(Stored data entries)
----

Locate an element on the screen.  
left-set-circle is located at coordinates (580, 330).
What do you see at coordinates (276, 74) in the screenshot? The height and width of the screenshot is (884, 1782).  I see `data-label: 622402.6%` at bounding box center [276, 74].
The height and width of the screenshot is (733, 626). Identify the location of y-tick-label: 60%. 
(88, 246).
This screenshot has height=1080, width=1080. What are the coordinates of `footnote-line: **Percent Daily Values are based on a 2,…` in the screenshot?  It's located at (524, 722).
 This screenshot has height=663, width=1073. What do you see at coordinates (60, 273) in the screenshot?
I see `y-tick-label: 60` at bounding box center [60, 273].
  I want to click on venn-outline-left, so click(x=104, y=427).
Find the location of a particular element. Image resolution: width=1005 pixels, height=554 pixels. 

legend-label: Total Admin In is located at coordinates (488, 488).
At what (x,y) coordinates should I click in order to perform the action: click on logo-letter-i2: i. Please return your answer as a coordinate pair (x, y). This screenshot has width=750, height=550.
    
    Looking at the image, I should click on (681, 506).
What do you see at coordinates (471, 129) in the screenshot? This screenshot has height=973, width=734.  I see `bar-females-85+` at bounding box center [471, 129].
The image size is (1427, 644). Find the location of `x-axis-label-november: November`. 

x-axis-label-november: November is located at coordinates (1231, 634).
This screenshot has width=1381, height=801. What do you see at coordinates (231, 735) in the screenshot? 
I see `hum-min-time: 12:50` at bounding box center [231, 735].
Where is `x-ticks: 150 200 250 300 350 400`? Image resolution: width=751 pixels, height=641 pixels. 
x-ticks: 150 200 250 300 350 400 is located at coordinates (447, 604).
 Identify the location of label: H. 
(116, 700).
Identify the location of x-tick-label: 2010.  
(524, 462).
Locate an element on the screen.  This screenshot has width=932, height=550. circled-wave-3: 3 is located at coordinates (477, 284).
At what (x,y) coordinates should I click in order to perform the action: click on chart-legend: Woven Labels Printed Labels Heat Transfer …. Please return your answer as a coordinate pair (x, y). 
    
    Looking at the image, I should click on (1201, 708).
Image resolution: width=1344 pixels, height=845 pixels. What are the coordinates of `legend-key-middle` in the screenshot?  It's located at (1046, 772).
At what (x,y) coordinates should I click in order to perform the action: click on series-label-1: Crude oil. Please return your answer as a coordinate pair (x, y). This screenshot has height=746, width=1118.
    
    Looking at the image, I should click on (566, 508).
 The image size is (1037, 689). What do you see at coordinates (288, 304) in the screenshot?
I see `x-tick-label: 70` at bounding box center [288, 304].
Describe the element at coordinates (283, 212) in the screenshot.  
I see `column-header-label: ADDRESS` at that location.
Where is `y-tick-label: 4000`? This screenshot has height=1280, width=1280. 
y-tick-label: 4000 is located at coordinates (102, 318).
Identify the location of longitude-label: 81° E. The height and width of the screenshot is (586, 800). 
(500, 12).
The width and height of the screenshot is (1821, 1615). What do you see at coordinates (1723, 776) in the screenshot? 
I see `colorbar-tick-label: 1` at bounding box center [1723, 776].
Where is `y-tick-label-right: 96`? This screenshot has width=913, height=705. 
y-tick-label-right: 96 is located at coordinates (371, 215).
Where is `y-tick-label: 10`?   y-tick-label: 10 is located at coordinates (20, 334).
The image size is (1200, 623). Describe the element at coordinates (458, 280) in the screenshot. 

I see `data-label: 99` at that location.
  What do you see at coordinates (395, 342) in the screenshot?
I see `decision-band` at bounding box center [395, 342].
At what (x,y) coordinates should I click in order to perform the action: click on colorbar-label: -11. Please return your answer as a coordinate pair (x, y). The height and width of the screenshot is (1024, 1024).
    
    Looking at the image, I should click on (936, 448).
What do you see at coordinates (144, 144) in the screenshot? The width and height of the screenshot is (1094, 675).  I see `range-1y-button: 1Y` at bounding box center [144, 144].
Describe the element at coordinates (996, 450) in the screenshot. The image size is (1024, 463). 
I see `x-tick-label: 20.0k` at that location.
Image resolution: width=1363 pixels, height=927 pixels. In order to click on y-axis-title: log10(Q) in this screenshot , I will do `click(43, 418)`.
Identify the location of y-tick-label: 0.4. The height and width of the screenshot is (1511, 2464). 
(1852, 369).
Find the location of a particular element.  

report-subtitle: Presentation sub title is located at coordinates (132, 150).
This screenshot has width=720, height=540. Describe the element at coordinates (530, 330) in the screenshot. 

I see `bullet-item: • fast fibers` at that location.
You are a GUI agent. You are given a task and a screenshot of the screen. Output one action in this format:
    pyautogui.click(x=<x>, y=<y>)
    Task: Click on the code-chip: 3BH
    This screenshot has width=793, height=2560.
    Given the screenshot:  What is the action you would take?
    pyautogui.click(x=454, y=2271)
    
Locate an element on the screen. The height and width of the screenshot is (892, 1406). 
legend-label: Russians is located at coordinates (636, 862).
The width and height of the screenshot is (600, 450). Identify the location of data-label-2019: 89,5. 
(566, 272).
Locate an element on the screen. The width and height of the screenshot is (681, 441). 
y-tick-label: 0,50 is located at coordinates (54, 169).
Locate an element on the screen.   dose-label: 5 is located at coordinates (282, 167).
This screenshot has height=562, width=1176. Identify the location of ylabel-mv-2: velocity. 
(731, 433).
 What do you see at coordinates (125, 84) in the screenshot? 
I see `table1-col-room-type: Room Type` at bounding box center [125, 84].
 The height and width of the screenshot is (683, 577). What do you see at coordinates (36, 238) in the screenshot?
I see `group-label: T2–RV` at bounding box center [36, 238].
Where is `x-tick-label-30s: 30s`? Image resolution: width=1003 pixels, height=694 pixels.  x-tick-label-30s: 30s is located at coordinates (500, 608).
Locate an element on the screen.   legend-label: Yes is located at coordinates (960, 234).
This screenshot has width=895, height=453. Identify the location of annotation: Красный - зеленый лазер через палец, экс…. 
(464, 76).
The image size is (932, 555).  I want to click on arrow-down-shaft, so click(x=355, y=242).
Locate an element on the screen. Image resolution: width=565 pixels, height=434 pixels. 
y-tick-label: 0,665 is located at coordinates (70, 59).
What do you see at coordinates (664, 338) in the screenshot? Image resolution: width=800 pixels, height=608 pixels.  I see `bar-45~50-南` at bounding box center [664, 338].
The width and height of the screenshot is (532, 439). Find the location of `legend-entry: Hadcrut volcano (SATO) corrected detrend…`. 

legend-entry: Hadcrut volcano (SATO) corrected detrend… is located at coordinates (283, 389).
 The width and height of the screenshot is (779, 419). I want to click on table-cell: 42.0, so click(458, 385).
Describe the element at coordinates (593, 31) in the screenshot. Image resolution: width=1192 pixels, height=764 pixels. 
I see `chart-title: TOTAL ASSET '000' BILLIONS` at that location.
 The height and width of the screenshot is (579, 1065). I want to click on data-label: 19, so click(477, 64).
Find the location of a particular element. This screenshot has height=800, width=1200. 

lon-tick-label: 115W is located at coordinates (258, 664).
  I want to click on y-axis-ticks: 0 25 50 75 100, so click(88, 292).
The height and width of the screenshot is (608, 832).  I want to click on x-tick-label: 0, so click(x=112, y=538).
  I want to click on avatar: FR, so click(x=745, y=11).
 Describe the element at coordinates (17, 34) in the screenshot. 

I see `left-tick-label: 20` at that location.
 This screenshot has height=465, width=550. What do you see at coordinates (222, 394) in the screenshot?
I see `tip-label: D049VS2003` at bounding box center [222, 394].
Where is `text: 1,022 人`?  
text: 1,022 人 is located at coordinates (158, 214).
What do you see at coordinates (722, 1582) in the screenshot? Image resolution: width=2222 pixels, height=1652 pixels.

----

What to work on
Please copy every line of the records above that contains the string "size", matching case exactly.

Answer box
The image size is (1427, 644). Find the location of `x-axis-label-november: November`. 
 The image size is (1037, 689). What do you see at coordinates (288, 304) in the screenshot?
The image size is (1200, 623). Describe the element at coordinates (458, 280) in the screenshot. 
Describe the element at coordinates (996, 450) in the screenshot. The image size is (1024, 463). 
The image size is (932, 555).  I want to click on arrow-down-shaft, so click(x=355, y=242).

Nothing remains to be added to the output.